Britain’s vets need to resist “kneejerk reactions” concerning calls to restrict their freedom to dispense antibiotics says the British Veterinary Association (BVA) president, John Blackwell.
Addressing the BVA’s annual Welsh dinner, he acknowledged that antimicrobial resistance (AMR) ranked among the profession’s primary concerns in every survey carried out by the association.
“Being concerned, of course, is not enough,” he told the gathering in Cardiff. “As vets, we need to be actively involved in educating clients about the risks of inappropriate use of antibiotics and put AMR on everyone’s agenda as a public health issue.”
In doing this, however, he urged his audience to approach AMR in a “balanced” manner.
“We need to resist kneejerk reactions, such as the calls from some quarters to restrict and reduce the ability of the veterinary surgeon to dispense antibiotics,” he said. “This would have the potential for huge welfare concerns for animals under our care with a very tenuous evidence base.

Dataset:
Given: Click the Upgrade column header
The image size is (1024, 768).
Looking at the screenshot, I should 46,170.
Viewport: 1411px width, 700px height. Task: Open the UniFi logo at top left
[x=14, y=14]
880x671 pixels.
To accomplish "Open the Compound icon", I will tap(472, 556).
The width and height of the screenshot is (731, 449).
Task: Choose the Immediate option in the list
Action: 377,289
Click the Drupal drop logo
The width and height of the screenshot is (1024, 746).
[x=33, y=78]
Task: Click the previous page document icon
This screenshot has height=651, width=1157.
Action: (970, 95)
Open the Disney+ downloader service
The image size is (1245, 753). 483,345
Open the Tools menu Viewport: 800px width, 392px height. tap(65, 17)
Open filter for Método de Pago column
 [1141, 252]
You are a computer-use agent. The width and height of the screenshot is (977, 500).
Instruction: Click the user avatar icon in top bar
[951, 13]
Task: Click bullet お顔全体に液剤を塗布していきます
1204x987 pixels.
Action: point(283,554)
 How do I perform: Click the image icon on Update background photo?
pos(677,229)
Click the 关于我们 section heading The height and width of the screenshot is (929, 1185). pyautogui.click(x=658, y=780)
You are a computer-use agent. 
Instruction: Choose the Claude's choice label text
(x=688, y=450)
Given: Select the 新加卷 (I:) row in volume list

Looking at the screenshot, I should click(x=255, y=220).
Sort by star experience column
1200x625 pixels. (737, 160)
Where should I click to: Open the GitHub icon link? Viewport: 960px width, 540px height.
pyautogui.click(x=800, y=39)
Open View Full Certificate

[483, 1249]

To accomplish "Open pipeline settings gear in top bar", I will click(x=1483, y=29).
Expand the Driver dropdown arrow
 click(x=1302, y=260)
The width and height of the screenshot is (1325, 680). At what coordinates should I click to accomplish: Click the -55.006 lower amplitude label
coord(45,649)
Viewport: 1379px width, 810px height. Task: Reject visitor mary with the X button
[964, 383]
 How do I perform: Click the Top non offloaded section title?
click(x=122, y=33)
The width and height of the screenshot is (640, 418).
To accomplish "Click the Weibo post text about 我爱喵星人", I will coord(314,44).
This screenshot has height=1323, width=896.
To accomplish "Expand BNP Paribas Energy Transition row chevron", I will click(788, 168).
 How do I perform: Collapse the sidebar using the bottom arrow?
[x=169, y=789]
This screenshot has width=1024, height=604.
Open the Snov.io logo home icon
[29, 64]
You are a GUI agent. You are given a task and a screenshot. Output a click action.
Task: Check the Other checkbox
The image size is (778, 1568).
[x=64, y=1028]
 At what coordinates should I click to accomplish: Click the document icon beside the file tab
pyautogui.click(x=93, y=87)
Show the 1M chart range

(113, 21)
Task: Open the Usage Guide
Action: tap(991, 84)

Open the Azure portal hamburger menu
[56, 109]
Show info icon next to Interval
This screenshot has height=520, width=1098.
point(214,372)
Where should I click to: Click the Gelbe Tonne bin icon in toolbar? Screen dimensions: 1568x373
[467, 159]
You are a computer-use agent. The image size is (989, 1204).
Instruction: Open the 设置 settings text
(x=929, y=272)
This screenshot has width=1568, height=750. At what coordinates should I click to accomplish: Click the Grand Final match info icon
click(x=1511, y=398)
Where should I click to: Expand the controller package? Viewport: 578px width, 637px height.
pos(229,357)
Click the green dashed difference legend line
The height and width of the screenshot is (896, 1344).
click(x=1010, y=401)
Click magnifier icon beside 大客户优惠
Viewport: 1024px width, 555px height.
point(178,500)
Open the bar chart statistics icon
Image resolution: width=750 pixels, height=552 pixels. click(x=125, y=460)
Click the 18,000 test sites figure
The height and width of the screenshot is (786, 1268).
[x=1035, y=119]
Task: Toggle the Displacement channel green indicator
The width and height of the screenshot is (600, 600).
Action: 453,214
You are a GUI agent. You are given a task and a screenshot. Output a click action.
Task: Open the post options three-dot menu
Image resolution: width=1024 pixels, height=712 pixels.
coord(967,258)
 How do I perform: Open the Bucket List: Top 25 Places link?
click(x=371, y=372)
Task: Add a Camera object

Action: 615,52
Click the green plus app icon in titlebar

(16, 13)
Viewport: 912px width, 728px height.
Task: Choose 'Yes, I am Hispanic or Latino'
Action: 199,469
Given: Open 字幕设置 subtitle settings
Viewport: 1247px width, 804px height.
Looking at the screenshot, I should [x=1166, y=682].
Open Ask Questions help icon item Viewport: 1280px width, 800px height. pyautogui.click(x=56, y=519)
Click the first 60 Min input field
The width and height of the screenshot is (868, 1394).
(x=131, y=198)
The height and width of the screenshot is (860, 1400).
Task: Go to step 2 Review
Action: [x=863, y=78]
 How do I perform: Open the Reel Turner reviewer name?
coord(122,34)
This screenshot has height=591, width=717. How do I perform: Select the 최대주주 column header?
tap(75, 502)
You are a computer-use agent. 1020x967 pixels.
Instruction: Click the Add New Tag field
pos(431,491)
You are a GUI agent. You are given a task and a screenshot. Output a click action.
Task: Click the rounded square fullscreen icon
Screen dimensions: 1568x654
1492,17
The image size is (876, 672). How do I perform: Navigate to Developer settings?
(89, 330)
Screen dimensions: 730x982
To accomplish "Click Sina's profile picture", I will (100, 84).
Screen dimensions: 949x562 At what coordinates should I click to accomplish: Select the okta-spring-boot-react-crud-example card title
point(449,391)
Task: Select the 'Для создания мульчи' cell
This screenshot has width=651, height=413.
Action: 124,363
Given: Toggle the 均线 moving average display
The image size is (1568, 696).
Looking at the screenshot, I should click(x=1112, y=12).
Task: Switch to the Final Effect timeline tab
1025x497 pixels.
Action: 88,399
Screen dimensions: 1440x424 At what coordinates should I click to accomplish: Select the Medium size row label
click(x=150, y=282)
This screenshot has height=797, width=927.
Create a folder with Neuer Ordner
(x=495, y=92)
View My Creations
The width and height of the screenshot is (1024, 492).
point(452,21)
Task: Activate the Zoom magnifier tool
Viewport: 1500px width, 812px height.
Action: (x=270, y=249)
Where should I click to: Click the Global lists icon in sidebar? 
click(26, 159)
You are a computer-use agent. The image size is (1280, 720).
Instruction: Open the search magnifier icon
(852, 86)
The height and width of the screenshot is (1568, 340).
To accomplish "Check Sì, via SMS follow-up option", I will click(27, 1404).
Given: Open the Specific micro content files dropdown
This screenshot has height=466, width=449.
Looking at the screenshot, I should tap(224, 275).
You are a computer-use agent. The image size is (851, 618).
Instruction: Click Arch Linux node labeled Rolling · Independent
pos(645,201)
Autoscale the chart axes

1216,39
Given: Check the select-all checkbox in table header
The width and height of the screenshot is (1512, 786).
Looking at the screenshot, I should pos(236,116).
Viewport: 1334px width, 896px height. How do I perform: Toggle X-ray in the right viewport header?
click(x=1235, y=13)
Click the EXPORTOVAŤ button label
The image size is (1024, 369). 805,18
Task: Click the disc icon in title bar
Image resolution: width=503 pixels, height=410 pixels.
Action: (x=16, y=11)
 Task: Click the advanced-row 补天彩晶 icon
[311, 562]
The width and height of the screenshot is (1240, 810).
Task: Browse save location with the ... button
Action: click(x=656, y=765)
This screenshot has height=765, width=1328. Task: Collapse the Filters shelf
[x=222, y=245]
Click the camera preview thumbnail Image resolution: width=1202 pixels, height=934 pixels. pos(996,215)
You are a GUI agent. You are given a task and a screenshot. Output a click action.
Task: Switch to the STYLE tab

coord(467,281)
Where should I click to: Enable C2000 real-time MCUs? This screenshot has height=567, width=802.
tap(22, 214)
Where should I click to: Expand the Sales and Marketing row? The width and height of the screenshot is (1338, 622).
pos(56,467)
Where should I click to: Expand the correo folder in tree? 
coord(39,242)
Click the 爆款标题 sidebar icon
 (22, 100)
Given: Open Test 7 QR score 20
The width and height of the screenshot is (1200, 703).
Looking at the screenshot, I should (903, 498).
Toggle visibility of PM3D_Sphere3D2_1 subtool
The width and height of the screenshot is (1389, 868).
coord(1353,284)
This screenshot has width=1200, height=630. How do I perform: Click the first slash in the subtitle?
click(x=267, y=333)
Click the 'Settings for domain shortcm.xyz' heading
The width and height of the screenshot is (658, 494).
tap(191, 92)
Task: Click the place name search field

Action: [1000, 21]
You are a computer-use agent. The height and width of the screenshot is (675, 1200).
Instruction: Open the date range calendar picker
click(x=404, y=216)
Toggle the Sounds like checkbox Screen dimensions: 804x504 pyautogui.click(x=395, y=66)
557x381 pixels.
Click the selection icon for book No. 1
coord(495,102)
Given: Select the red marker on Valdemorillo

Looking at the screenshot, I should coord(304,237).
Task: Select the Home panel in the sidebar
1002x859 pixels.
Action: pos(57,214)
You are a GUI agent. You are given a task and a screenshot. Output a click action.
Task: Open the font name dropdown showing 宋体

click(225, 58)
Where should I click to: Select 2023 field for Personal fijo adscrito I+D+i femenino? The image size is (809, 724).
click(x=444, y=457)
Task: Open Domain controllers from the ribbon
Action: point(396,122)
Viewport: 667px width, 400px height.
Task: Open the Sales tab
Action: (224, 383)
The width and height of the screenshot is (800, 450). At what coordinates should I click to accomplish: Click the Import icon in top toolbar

Problem A:
Summarize the antibiotics article in two sentences.
Problem B:
Resume the antibiotics article after its last sentence.
The material here has no connection to the article on antibiotics.

Task answer A:
Speaking at the BVA's annual Welsh dinner in Cardiff, BVA president John Blackwell said antimicrobial resistance ranks among the profession's primary concerns in the association's surveys. He said vets must educate clients about inappropriate antibiotic use and resist kneejerk calls to restrict their ability to dispense antibiotics, warning that such limits could raise huge animal welfare concerns on a very tenuous evidence base.

Task answer B:
“However, the profession and the wider industry has to take responsibility for antibiotic usage and support the work of groups such as the Cattle Health and Welfare Group who are considering how to improve data collection recording ‘on farm’ of sector specific usage of antibiotics.”
Mr Blackwell (pictured above) also made time to welcome the new Veterinary Science Centre and other innovations in disease surveillance in Wales, although he warned that local vets needed to “remain at the heart of official veterinarian services” in the country.